Viktoria is a 287,000 sf high-rise apartment building in downtown Seattle containing 249 apartment units. The target demographic for this speculative multi-family project was luxury-minded Seattleites seeking an upscale home in the heart of the city.
During conceptual design, the owners and architects opted to construct a rooftop deck that would encourage community building through designated spaces for private dining, gathering, and lounging – instead of the alternate choice – private balconies. Since this roof top amenity area would be shared by all of the building’s residents, special attention was given to providing privacy, grouping the deck into intimate areas, and providing connections between inside and out. Outdoor spaces on the roof deck are designed to feel contiguous with indoor spaces, offering residents a seamless experience throughout the building.
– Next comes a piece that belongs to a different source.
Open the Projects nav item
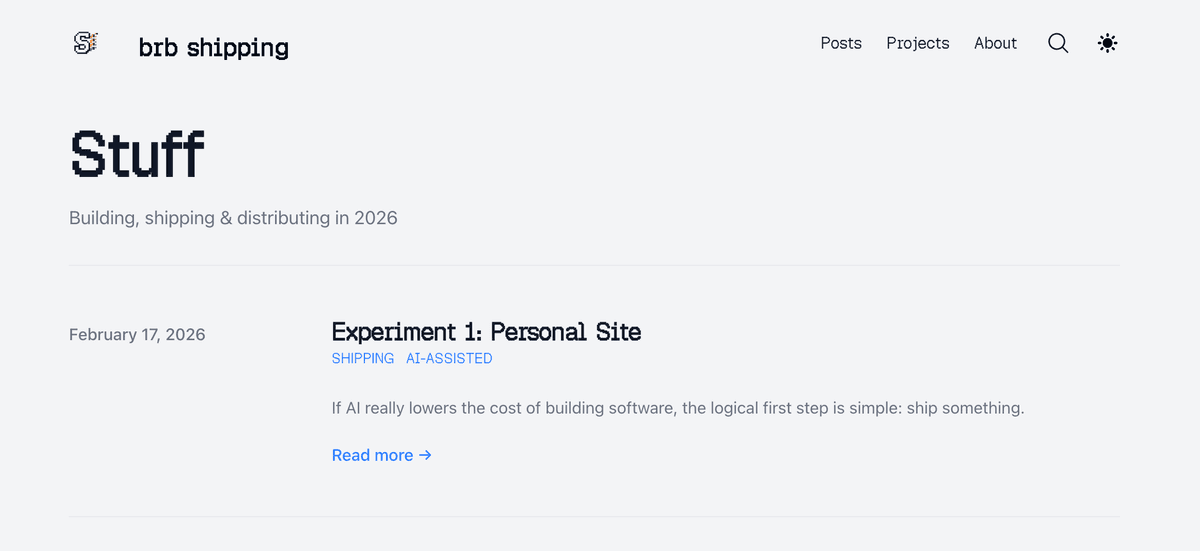 917,43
As the roof deck is located on the 25th story of the building, there were some unique challenges. Initial wind modeling suggested that high winds might become a concern, so the design team considered the weight and heft of the furniture they selected, or specified furniture that could be bolted down or that contained perforations or openings which would act as ‘wind holes.’ For lounge chairs and other seating, the selections needed to be moveable by people, but again, not by the wind. Other considerations were durability, maintenance requirements, and resistance to water and harsh weather.
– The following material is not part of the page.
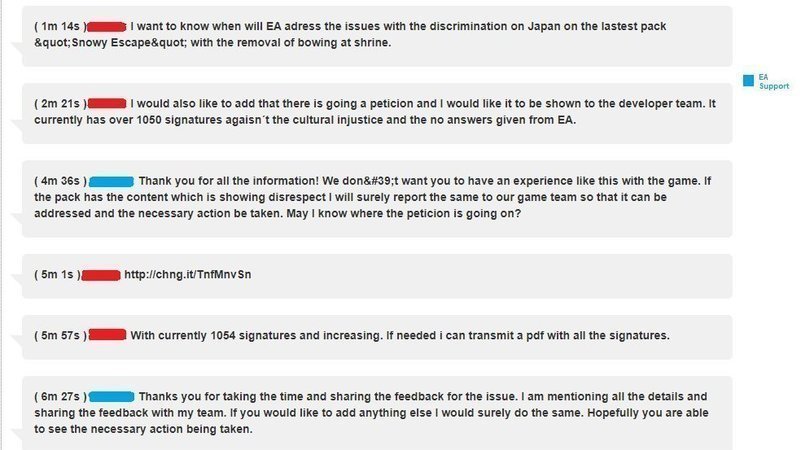Click the 5m 1s timestamp
Viewport: 800px width, 450px height.
(x=56, y=275)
On the south side of the roof deck, large teak windscreens were installed to break the deck into intimate spaces and provide weather protection. Flat screen TV’s hang from the rear side of the screens, which contain built-in seating on the other. These areas are perfect for intimate gatherings, and moveable furniture and stools can be arranged to comfortably accommodate larger groups.
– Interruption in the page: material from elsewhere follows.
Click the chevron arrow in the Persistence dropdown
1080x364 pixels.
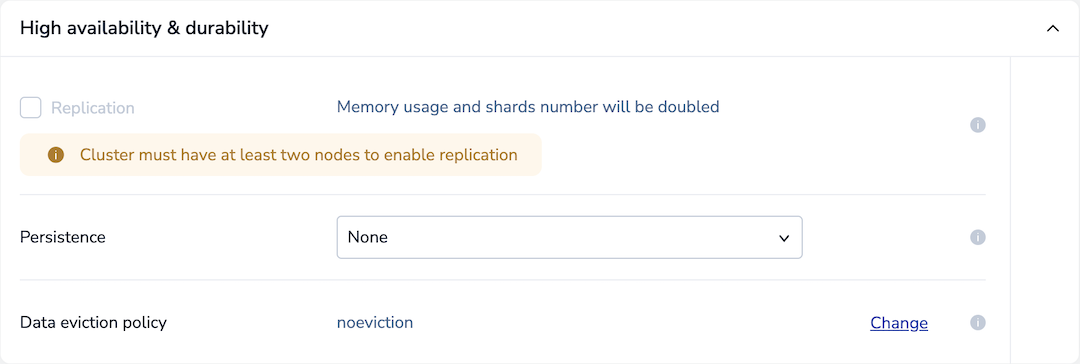pos(783,238)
The west deck looks out toward Puget Sound and contains chaise lounge chairs, soft seating and a fireplace to relax and watch the sun set, or to soak up afternoon rays during warmer months.
Overall, the project was awarded LEED Certification for new construction based on low-VOC finishes and wood floors, onsite electric car charging, bike storage, transit options, WalkScore ratings, and energy-efficient heating, cooling, lighting, appliances, and windows. On the roof deck, sustainable features include low-water usage landscaping, and drought tolerant plants including the signature Redwood tree on the southeast corner of the deck, which rises to peek through and oculus in the overhead canopy.